Top 10 Secret Societies
Through history there have been many secret societies and conspiracy theories about those societies. This is a list of 10 of the most famous and popular secret societies or alleged secret societies.
1. Skull and Bones
The Order of Skull and Bones, a Yale University society, was originally known as the Brotherhood of Death. It is one of the oldest student secret societies in the United States. It was founded in 1832 and membership is open to an elite few. The society uses masonic inspired rituals to this day. Members meet every Thursday and Sunday of each week in a building they call the “Tomb”.
According to Judy Schiff, Chief Archivist at the Yale University Library, the names of the members were not kept secret until the 1970s, but the rituals always have been. Both of the Bush presidents were members of the society while studying at Yale, and a number of other members have gone on to great fame and fortune.
The society is surrounded by conspiracy theories; the most popular of which is probably the idea that the CIA was built on members from the group. The CIA released a statement in 2007 (coinciding with the popularity of the film The Good Shepherd) in which it denied that the group was an incubator for the CIA. You can read that document here.
The Grand Masonic Lodge was created in 1717 when four small groups of lodges joined together. Membership levels were initially first and second degree, but in the 1750s this was expanded to create the third degree which caused a split in the group. When a person reaches the third degree, they are called a Master Mason.
Masons conduct their regular meetings in a ritualized style. This includes many references to architectural symbols such as the compass and square.
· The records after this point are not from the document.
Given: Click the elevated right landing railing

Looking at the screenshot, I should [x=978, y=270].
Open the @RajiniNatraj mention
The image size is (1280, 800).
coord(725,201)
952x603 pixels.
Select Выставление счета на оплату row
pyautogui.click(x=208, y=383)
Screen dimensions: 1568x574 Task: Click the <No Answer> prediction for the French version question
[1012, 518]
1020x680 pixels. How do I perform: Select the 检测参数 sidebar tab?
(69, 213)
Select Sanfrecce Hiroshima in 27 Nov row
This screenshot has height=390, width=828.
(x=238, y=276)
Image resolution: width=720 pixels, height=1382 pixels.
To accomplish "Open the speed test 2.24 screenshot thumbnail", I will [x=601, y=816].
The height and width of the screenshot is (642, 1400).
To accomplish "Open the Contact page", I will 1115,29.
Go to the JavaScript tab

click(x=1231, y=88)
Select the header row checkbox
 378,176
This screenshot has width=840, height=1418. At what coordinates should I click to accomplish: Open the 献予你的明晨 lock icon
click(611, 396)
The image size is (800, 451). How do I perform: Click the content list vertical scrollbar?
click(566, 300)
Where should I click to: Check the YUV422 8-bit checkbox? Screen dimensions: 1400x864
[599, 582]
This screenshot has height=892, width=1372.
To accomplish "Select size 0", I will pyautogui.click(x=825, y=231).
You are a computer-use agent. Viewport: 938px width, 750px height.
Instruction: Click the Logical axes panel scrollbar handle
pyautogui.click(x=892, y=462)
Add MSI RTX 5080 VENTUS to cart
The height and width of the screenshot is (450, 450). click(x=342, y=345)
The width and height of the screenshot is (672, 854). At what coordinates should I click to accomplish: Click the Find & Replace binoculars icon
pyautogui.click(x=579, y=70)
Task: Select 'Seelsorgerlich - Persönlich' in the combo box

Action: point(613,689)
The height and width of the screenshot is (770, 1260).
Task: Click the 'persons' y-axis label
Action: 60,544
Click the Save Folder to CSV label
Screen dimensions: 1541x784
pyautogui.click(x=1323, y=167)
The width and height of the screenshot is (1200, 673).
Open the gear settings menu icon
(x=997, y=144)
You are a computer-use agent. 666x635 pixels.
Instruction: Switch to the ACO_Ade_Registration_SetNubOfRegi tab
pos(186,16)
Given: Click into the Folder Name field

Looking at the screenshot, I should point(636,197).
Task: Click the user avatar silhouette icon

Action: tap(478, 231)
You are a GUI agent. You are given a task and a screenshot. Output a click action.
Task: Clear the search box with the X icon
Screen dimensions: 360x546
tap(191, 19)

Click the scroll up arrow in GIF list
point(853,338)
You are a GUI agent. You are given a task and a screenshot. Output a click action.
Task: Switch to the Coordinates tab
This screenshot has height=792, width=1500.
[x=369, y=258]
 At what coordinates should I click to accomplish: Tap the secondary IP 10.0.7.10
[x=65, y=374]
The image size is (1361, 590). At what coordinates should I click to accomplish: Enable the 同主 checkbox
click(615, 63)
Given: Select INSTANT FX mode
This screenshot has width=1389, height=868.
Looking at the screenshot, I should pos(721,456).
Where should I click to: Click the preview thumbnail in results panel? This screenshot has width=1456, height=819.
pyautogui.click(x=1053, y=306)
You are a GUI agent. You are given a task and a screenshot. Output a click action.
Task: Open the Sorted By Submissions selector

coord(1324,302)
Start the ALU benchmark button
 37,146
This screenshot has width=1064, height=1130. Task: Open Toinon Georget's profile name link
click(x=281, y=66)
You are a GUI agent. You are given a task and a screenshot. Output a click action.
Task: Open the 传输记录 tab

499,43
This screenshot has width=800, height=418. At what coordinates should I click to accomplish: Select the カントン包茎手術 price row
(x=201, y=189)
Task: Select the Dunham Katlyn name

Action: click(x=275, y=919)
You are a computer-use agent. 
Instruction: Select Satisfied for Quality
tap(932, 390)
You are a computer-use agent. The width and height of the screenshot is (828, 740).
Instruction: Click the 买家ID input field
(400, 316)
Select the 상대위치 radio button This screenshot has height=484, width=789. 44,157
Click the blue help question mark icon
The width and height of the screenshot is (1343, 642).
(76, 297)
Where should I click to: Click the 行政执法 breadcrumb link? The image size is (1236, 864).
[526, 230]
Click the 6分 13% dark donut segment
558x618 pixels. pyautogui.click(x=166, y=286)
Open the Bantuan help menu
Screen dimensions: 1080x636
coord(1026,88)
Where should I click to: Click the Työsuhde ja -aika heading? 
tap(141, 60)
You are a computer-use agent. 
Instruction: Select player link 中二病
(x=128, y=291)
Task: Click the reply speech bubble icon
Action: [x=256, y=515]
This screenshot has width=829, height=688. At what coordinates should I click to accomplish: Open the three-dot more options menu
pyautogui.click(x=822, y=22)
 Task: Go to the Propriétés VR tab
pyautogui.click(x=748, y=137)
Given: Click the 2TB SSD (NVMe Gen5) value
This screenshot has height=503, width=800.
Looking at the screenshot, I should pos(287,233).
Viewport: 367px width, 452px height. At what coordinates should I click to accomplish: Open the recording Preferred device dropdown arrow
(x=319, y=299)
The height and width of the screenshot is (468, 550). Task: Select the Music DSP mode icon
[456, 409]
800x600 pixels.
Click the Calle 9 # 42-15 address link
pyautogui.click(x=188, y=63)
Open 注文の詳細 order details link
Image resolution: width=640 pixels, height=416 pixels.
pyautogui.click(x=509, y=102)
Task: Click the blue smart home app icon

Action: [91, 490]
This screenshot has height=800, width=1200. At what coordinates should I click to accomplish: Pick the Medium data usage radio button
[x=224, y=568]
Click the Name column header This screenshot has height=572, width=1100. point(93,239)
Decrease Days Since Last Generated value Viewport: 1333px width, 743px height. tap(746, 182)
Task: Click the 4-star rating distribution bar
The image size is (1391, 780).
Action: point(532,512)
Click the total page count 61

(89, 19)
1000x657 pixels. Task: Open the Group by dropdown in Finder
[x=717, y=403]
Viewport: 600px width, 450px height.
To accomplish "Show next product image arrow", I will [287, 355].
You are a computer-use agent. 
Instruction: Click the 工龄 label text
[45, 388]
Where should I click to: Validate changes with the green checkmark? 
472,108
They refer to God as “The Great Architect of the Universe”. The three degrees of Masonry are: 1: Entered Apprentice, this makes you a basic member of the group. 2: Fellow Craft, this is an intermediate degree in which you are meant to develop further knowledge of Masonry. 3: Master Mason, this degree is necessary for participating in most masonic activities. Some rites (such as the Scottish rite) list up to 33 degrees of membership.
Masons use signs and handshakes to gain admission to their meetings, as well as to identify themselves to other people who may be Masons. The signs and handshakes often differ from one jurisdiction to another and are often changed or updated. This protects the group from people finding out how to gain admission under false pretenses. Masons also wear stylized clothing based upon the clothing worn by stone masons from the middle ages. The most well known of these is the apron.
In order to become a Mason, you must generally be recommended by a current mason. In some cases you must be recommended three times before you can join. You have to be at least 18 years old and of sound mind. Many religions frown upon membership of the Masons, and the Roman Catholic Church forbids Catholics to join under pain of excommunication.
The Rosicrucian order is generally believed to have been the idea of a group of German protestants in the 1600s when a series of three documents were published: Fama Fraternitatis Rosae Crucis, Confessio Fraternitatis, and The Chymical Wedding of Christian Rosenkreutz anno 1459. The documents were so widely read and influential, that the historian Frances Yeats refers to the 17th century as the Rosicrucian Enlightenment. The first document tells the story of a mysterious alchemist (Christian Rosenkreuz) who travelled to various parts of the world gathering secret knowledge. The second document tells of a secret brotherhood of alchemists who were preparing to change the political and intellectual face of Europe. The third document describes the invitation of Christian Rosenkreuz to attend and assist at the “Chemical” wedding of a King and Queen in a castle of Miracles.
Current members of the Rosicrucian Order claim that its origins are far more ancient than these documents. The authors of the documents seemed to strongly favor Lutheranism and include condemnations of the Catholic Church. Rosicrucianism probably had an influence on Masonry and, in fact, the 18th degree of Scottish Rite Masonry is called the Knight of the Rose Croix (red cross).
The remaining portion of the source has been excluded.